begin Page extract
Intel's Larrabee Architecture Disclosure: A Calculated First Move
by Anand Lal Shimpi & Derek Wilson on August 4, 2008 12:00 AM EST- Posted in
- GPUs
The Design Experiment: Could Intel Build a GPU?
Larrabee is fundamentally built out of existing Intel x86 core technology, which not only means that the chip design isn't foreign to Intel, but also has serious implications for the future of desktop microprocessors. Larrabee isn't however built on Intel's current bread and butter, the Core architecture, instead Intel turned to a much older architecture as the basis for Larrabee: the original Pentium.
The original Pentium was manufactured on a 0.80µm process, later shrinking to 0.60µm. The question Intel posed was this: could an updated version of the Pentium core, built on a modern day process and equipped with a very wide vector unit, make a solid foundation for a high-end GPU?
end Page extract
* Stated exercise A: Please reproduce the Larrabee article starting at "Intel's Larrabee Architecture" and ending at "a high-end GPU?", renaming "Pentium" to "P5" wherever it occurs.
* Stated exercise B:
Using the Larrabee article, answer these:
(i) Who are the authors?
(ii) On what process was the original Pentium first manufactured?
(iii) Which current Intel architecture does Larrabee not use as its basis?
begin Material
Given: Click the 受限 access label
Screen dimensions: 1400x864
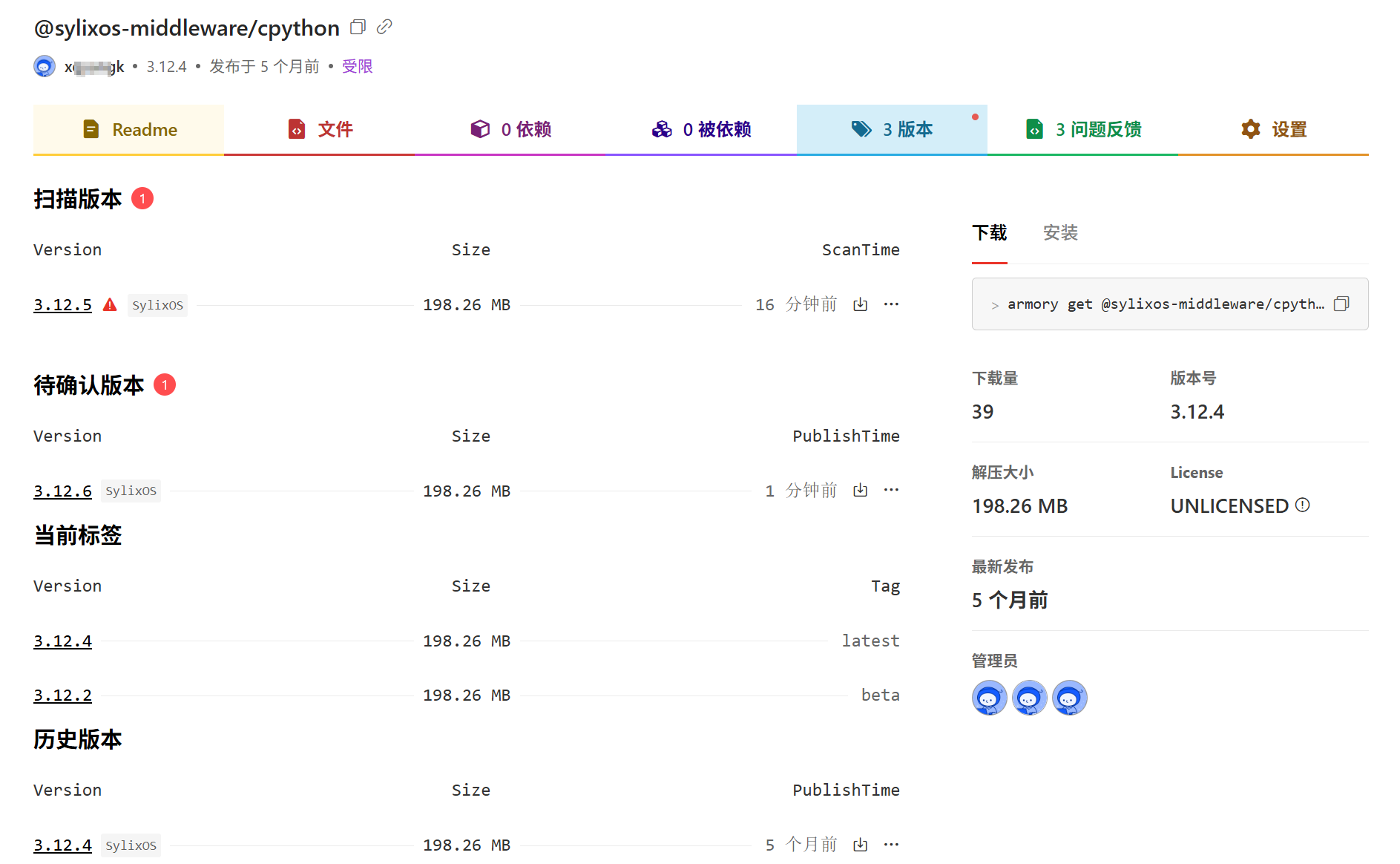Looking at the screenshot, I should coord(357,67).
end Material
* Correct response A:
Intel's Larrabee Architecture Disclosure: A Calculated First Move
by Anand Lal Shimpi & Derek Wilson on August 4, 2008 12:00 AM EST- Posted in
- GPUs
The Design Experiment: Could Intel Build a GPU?
Larrabee is fundamentally built out of existing Intel x86 core technology, which not only means that the chip design isn't foreign to Intel, but also has serious implications for the future of desktop microprocessors. Larrabee isn't however built on Intel's current bread and butter, the Core architecture, instead Intel turned to a much older architecture as the basis for Larrabee: the original P5.
The original P5 was manufactured on a 0.80µm process, later shrinking to 0.60µm. The question Intel posed was this: could an updated version of the P5 core, built on a modern day process and equipped with a very wide vector unit, make a solid foundation for a high-end GPU?

* Correct response B:
(i) Anand Lal Shimpi and Derek Wilson
(ii) 0.80µm
(iii) The Core architecture